We also identified 3 genes which followed a different inheritance model yet still showing a similar disorder (Table 1). DDX47 and DHX58 are members of the DDX/DHX family which has recently been implicated in neurodevelopmental disorders (Paine et al. 2019). However, the severe clinical phenotype, present as a newborn, resembles previous cases (Paine et al. 2019). In fact, a majority of the published variants in the DExD/H-box RNA helicase genes have been de novo. There are several examples of both autosomal dominant and recessive inheritance in neurodevelopmental disorders leading to a slight variability in phenotype have been described (Harel et al. 2016). The DDX/DHX family also shows several genes with both mono and biallelic variants suggested to be implicated in neurodevelopmental disease (Paine et al. 2019). The presentation of a phenotype in an AR or AD phenotype is likely related to the impact of the variant on protein function. Due to the LOF tolerance of several of the DDX/DHX genes implicated in neurodevelopment, including DDX47 and DHX58, AD variants are more likely to have a gain-of-function or dominant-negative effect.

The majority of novel candidates also displayed de novo variants. Several of these genes had striking similarities with syndromes associated with a human paralog gene. For example, in FIN23-3, a candidate de novo variant [p.(Lys181Glu)] in 1,4,5-triphosphate receptor, type 2 (ITRP2) was identified. Previously, there was only one variant in ITPR2 reported in OMIM-database [p.(Gly2498Ser)] that causes AR anhidrosis with normal sweat gland in one family (OMIM #106190). A closer look at the phenotype suggests that the clinical features resemble more Gillespie syndrome (Table 1; Suppl information; Figure S1B and S2C) caused by both AD and AR variants in the paralog gene ITPR1 (OMIM # 147265). The domain structure between ITPR1 and ITPR2 seems similar. The p.(Lys181Glu) ITPR2 variant is located at the N-terminal region (IP3 binding domain), where many of the causative variants are located. The homologous region and phenotype similarities suggests that ITPR2 may cause the phenotype observed in FIN23-3.

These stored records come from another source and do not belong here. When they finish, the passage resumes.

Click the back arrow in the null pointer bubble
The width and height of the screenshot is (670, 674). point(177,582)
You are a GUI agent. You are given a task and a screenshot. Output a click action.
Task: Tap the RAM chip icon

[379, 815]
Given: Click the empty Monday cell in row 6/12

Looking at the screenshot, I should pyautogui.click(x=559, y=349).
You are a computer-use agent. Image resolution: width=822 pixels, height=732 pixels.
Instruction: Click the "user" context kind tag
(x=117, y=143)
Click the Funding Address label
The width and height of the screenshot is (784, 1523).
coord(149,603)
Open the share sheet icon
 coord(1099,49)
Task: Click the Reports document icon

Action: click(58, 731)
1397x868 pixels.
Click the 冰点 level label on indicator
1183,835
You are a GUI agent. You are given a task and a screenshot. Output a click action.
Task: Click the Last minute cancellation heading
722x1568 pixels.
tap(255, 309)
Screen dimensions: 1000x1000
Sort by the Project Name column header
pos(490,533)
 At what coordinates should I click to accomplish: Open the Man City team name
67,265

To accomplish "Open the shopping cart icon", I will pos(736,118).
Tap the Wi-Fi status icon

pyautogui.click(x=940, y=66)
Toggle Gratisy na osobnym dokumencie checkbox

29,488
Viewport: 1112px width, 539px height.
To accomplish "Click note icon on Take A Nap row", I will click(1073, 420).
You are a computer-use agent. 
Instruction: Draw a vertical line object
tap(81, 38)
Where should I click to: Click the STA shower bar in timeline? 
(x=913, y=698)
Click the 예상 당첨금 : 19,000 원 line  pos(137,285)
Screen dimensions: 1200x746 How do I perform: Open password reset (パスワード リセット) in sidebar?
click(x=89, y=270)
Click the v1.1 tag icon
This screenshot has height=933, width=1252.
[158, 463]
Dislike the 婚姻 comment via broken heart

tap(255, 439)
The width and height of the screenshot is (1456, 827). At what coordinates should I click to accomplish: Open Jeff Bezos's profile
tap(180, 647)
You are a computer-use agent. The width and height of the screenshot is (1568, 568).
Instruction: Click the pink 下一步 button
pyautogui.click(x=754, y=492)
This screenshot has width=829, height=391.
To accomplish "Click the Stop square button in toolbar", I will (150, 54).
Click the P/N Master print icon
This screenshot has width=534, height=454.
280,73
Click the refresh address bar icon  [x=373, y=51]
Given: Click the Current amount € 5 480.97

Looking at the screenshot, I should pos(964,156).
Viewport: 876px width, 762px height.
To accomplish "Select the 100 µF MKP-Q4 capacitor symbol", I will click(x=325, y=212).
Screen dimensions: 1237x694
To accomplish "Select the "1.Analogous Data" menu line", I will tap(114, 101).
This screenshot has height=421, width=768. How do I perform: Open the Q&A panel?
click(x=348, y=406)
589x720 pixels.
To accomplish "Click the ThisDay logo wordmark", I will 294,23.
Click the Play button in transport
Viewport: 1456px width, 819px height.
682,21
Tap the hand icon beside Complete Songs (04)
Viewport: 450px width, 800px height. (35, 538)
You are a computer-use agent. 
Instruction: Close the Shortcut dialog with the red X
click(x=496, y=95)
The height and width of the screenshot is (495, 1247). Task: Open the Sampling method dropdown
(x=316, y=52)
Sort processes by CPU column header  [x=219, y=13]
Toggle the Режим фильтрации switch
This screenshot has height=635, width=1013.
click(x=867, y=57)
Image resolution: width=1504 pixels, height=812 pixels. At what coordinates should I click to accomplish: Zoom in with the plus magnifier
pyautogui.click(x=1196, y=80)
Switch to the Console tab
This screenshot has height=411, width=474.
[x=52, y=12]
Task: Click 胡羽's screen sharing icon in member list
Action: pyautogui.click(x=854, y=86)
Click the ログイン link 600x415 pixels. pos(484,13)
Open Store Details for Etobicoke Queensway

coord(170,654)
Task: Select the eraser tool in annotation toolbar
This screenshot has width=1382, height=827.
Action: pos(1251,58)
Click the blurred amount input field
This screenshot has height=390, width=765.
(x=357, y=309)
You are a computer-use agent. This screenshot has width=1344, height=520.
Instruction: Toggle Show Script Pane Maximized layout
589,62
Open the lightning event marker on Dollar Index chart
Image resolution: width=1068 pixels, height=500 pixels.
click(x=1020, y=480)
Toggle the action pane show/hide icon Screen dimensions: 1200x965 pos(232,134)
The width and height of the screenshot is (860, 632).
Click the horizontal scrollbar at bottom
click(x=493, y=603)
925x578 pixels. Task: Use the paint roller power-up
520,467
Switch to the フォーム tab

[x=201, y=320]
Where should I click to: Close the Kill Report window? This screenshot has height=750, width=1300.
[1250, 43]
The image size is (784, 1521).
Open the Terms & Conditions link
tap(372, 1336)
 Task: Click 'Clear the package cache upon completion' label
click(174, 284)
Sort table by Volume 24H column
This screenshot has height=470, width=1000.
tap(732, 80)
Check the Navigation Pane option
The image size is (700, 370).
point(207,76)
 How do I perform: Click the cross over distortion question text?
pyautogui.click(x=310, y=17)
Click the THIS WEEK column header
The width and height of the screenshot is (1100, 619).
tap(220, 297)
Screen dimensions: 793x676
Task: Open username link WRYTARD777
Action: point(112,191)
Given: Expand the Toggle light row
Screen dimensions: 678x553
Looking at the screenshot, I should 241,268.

SVs were found in three families (8%). The result is in line with other molecular karyotyping studies in ID (6%-12%) (Moeschler et al. 2014; Cheng et al. 2019). Perhaps the most interesting SV is the complex upd21q22.12-22mat/2.7 Mb del mosaicism that covers DYRK1A and KCNJ6. The maternal UPD involving the 21q22.11q22.3 region arose mitotically. This is probably a correction mechanism to the deleterious 21q22.12q22.2-deletion originated in the paternal chromosome (Jongmans et al. 2012), and a proportion of the 21q22.12q22.2-deletion and UPD might differ between tissues. DYRK1A gene deletion mosaicism has been described earlier at least in five cases (Oegema et al. 2010; Yamamoto et al. 2011), of them, the clinical picture of the patient with the largest deletion (11 Mb) mosaicism was more severe. UPD of chromosome 21 is not known to cause any specific syndrome, but isodisomic regions are risk areas for homozygosity in recessive disease genes. In this patient, the most relevant region is 21q22.11q22.3 presenting 78% homozygosity. Individual cell populations cannot be detected by array analysis, but the homozygous regions are most probably formed independently, presenting UPD of 21q22.11qter (48%), 21q21.3qter (15%), and 21q21.1qter (15%) cell lines. Still, three successive recombination events leading first to UPD (21q22.11q22.3) homozygosity followed by the formation of UPD (21q21.3q22.11) and UPD (21q21.1q21.3) regions cannot be ruled out. The formation of three different homozygosity regions might also cause disruption of the function of the genes located in recombination areas.

In conclusion, our study shows that de novo variants represent the most frequent cause of intellectual disorders in the Finnish founder population. In addition, we expand the phenotypic and genotypic spectrum of several ID genes and present novel candidate genes that could be involved in ID etiology.